# Exercise details
Exact copies of the lines from the one with "1200x867 pixels." through the last line of the entries, and no pictures, make up the answer.

# Records provided
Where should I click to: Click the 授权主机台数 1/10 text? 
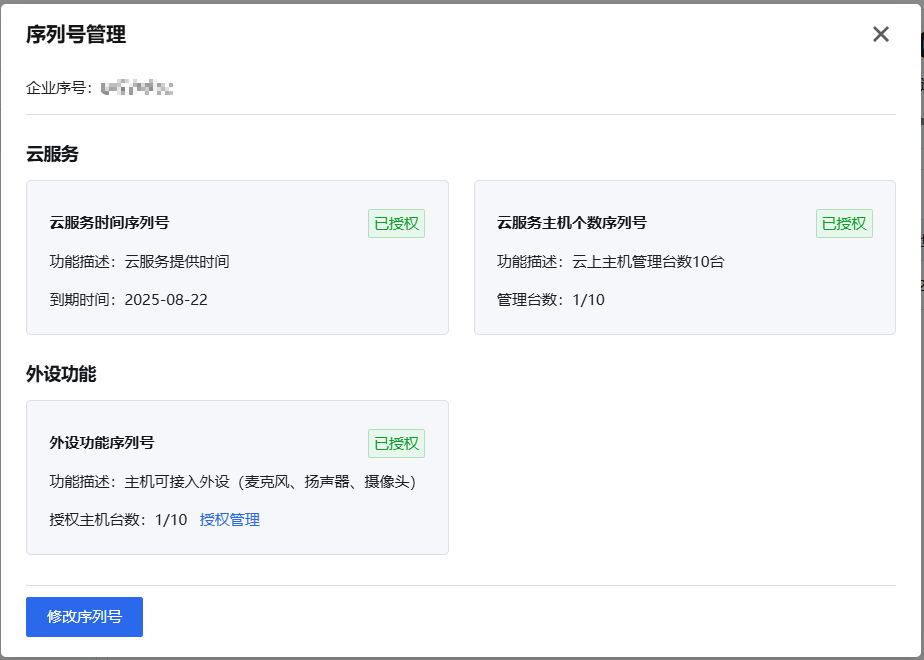(118, 520)
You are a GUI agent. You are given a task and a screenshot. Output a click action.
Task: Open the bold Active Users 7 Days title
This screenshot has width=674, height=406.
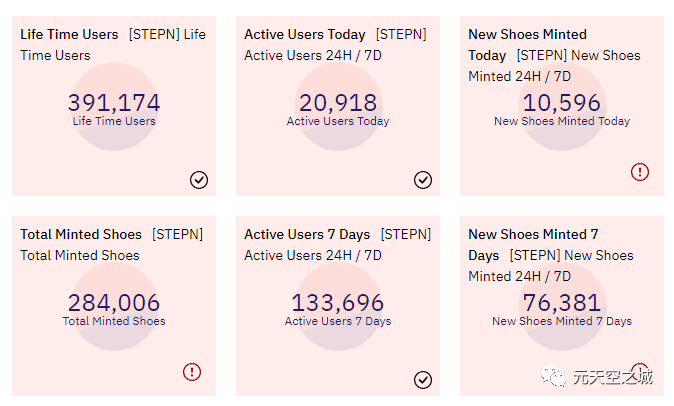click(307, 235)
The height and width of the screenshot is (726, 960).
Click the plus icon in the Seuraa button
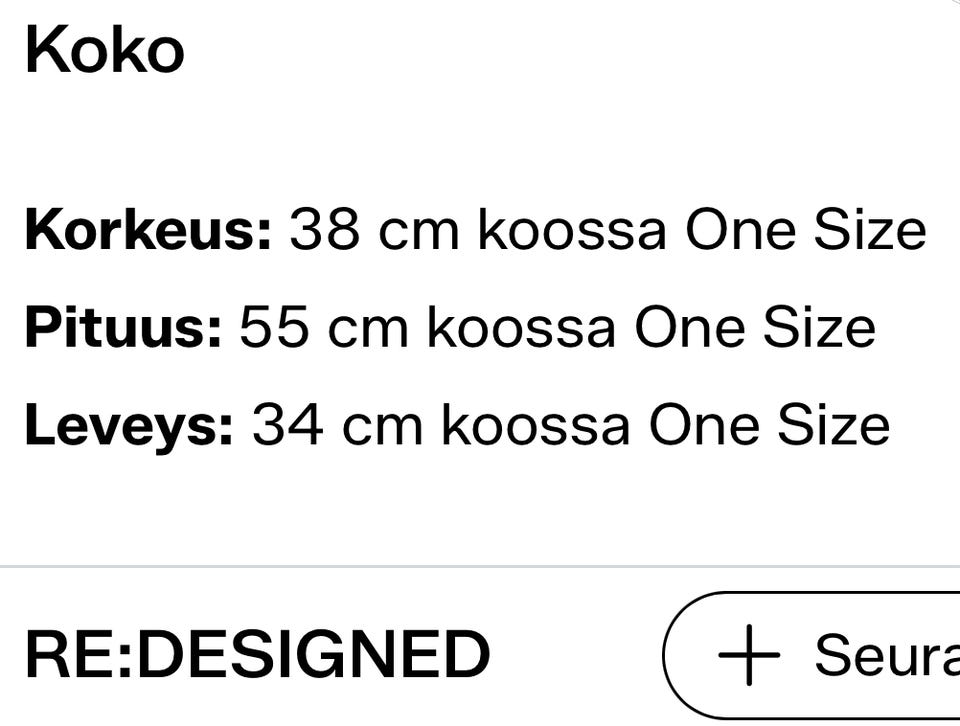(749, 654)
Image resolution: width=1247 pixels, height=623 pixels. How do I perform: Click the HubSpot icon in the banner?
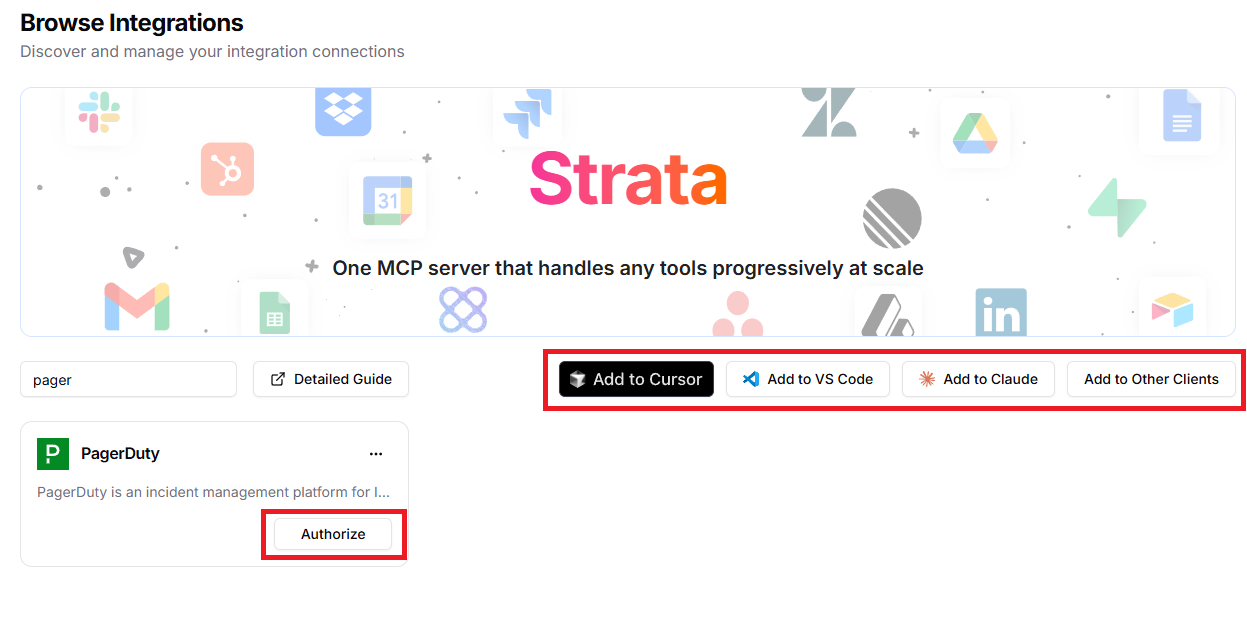(227, 169)
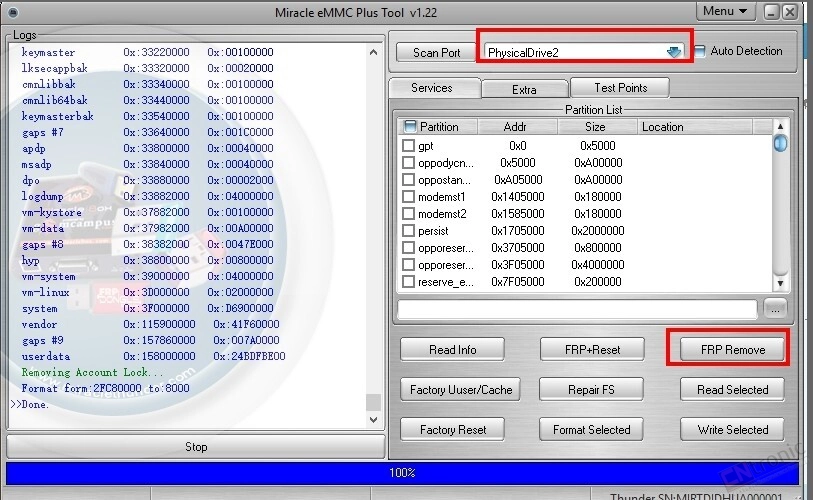
Task: Enable the Auto Detection checkbox
Action: pos(701,51)
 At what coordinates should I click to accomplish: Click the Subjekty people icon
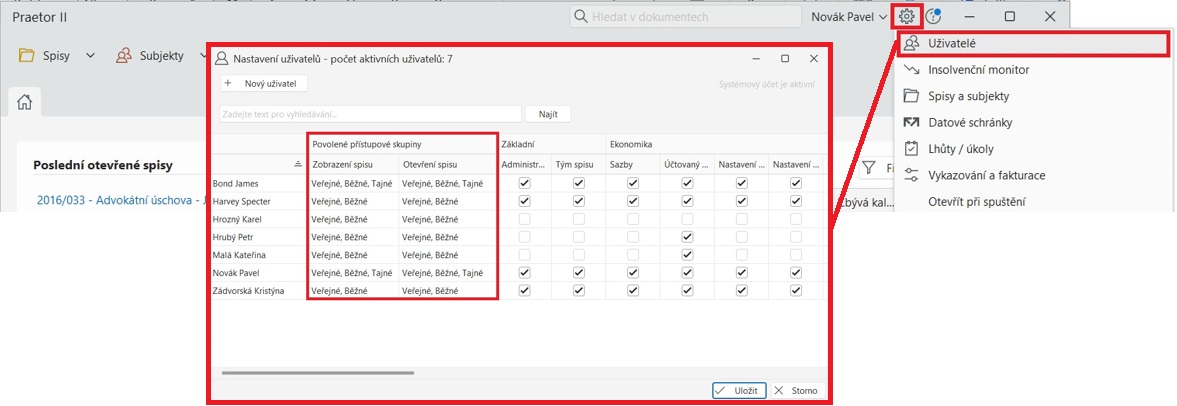(x=124, y=56)
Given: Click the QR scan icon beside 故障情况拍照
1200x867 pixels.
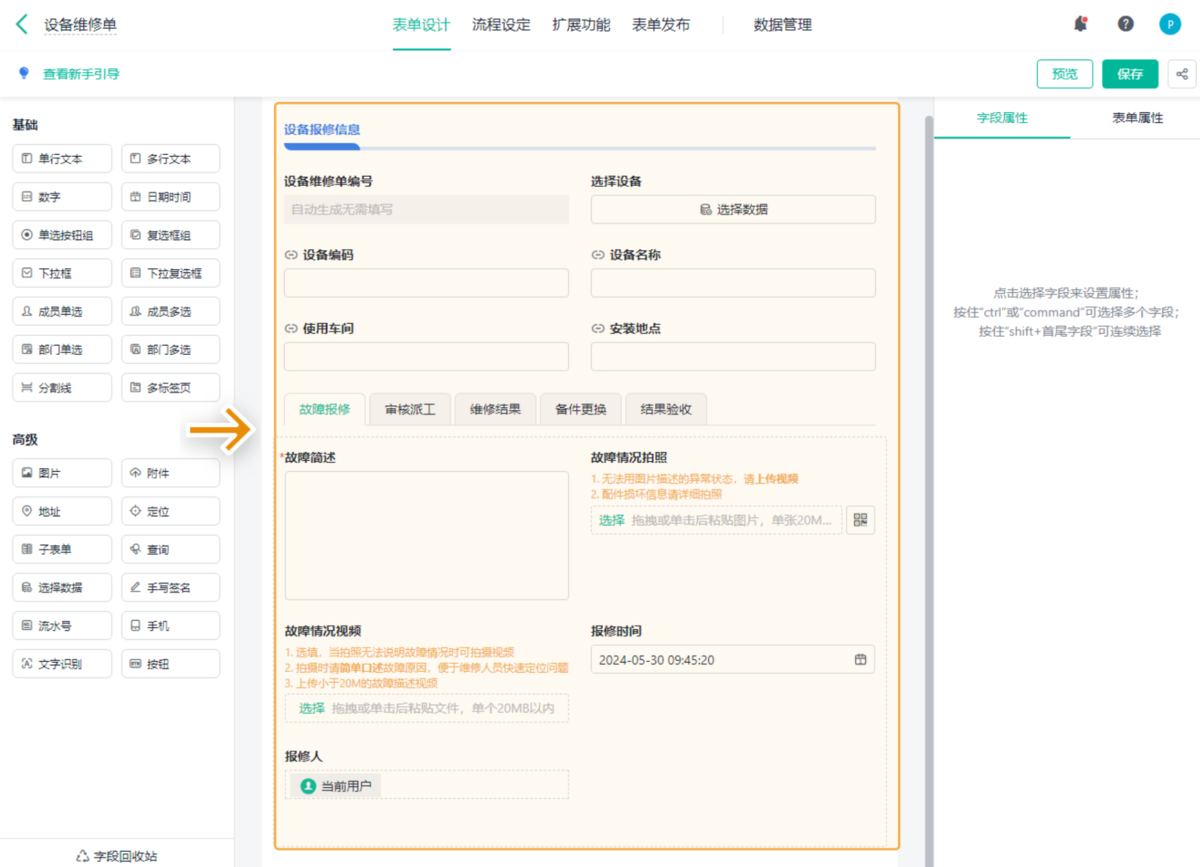Looking at the screenshot, I should pos(860,520).
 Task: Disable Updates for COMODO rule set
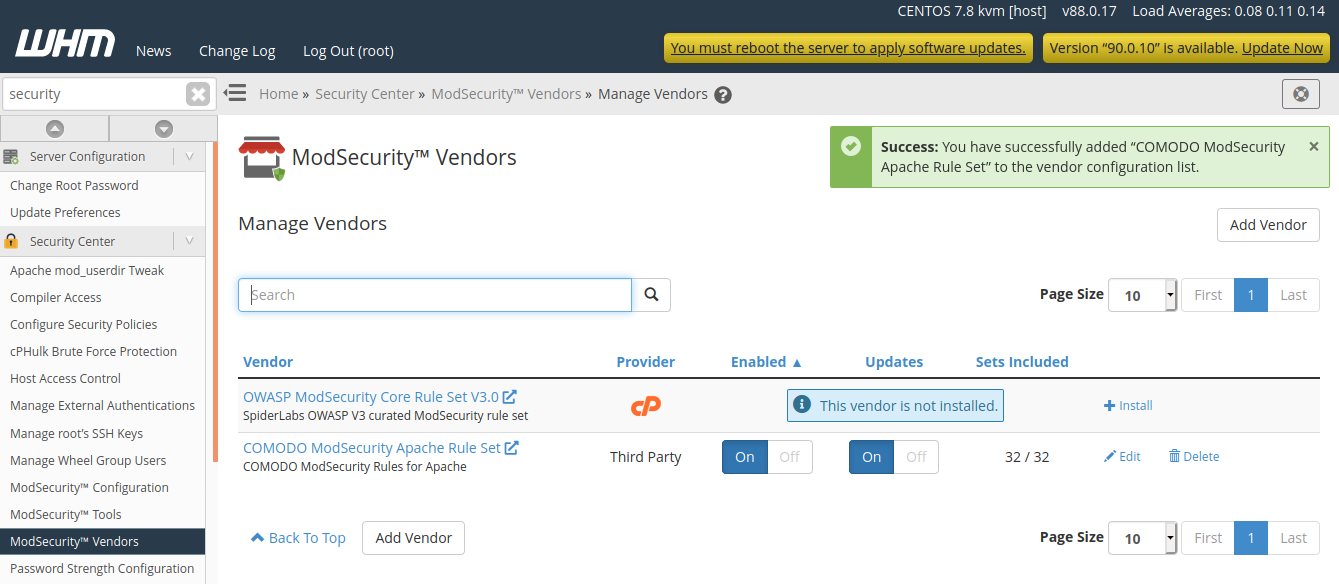click(x=915, y=456)
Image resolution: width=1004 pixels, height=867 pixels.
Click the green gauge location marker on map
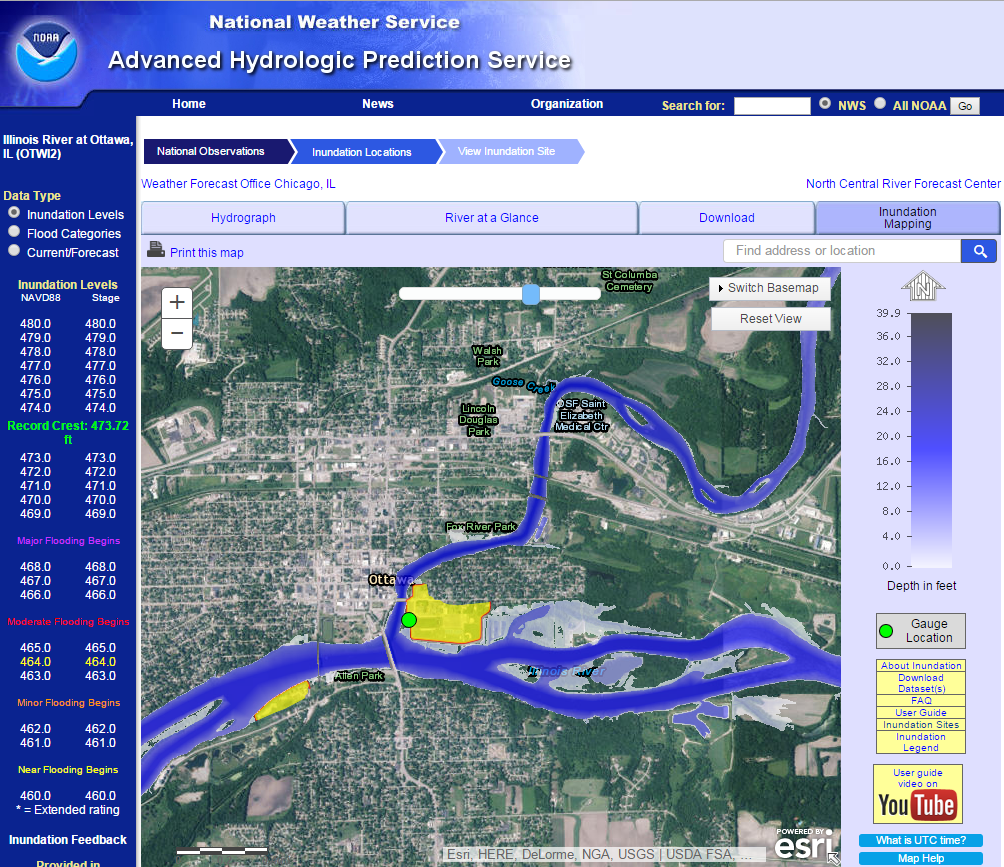pyautogui.click(x=408, y=621)
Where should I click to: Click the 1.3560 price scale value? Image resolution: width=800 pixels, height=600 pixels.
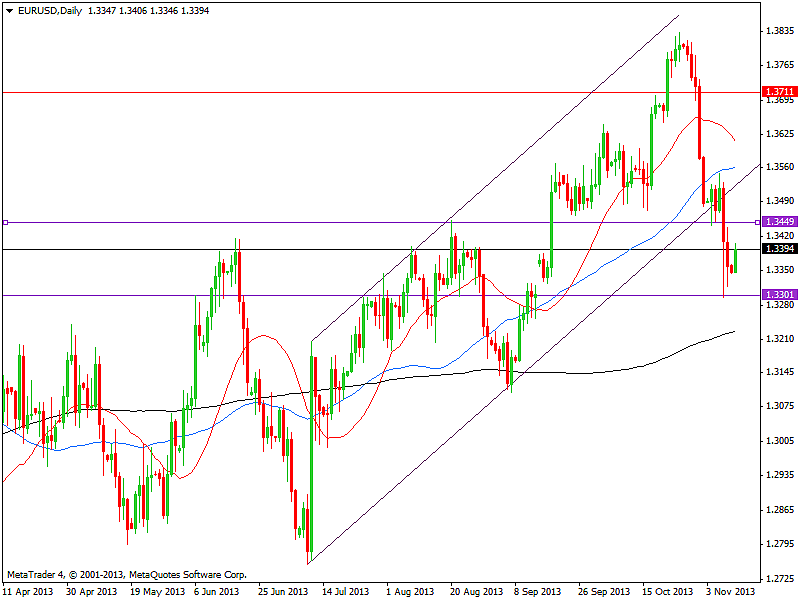(x=778, y=167)
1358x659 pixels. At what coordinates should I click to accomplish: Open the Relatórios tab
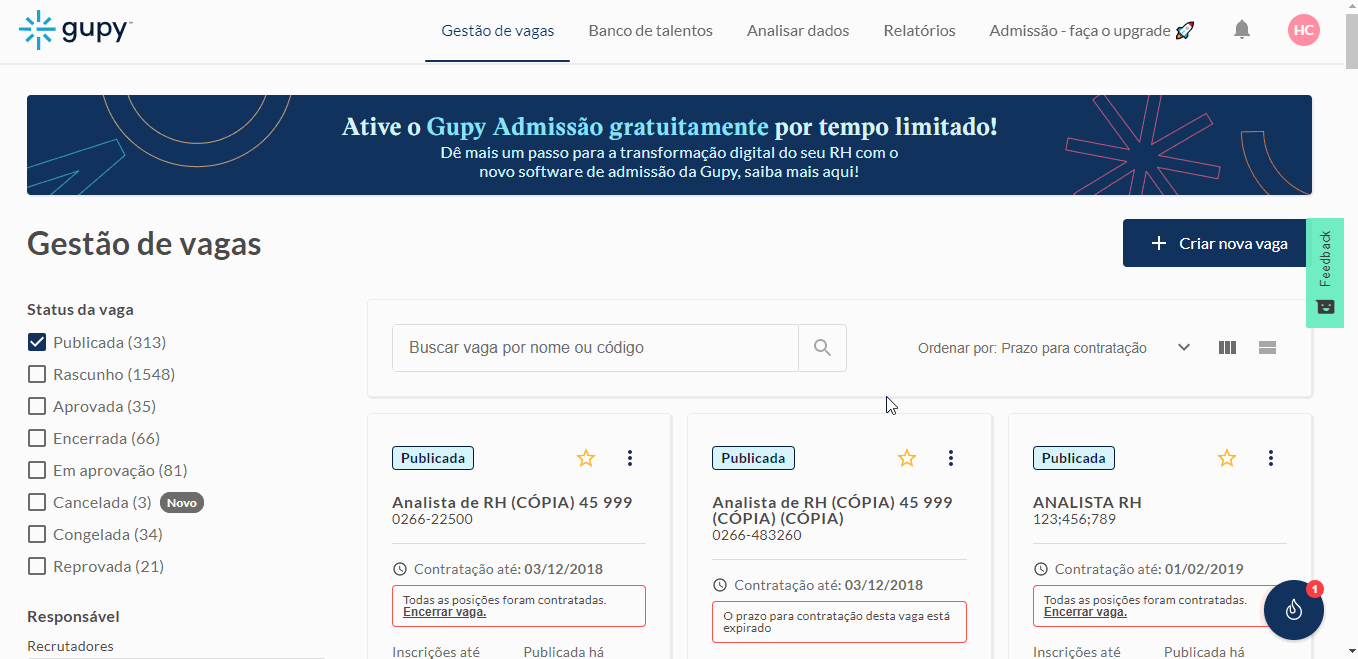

# Written response
1200x867 pixels.
Looking at the screenshot, I should pos(860,520).
 Task: Disable Updates for COMODO rule set
click(x=915, y=456)
Image resolution: width=1004 pixels, height=867 pixels.
Click the green gauge location marker on map
pyautogui.click(x=408, y=621)
Where should I click to: Click the 1.3560 price scale value? Image resolution: width=800 pixels, height=600 pixels.
(x=778, y=167)
1358x659 pixels. At what coordinates should I click to accomplish: Open the Relatórios tab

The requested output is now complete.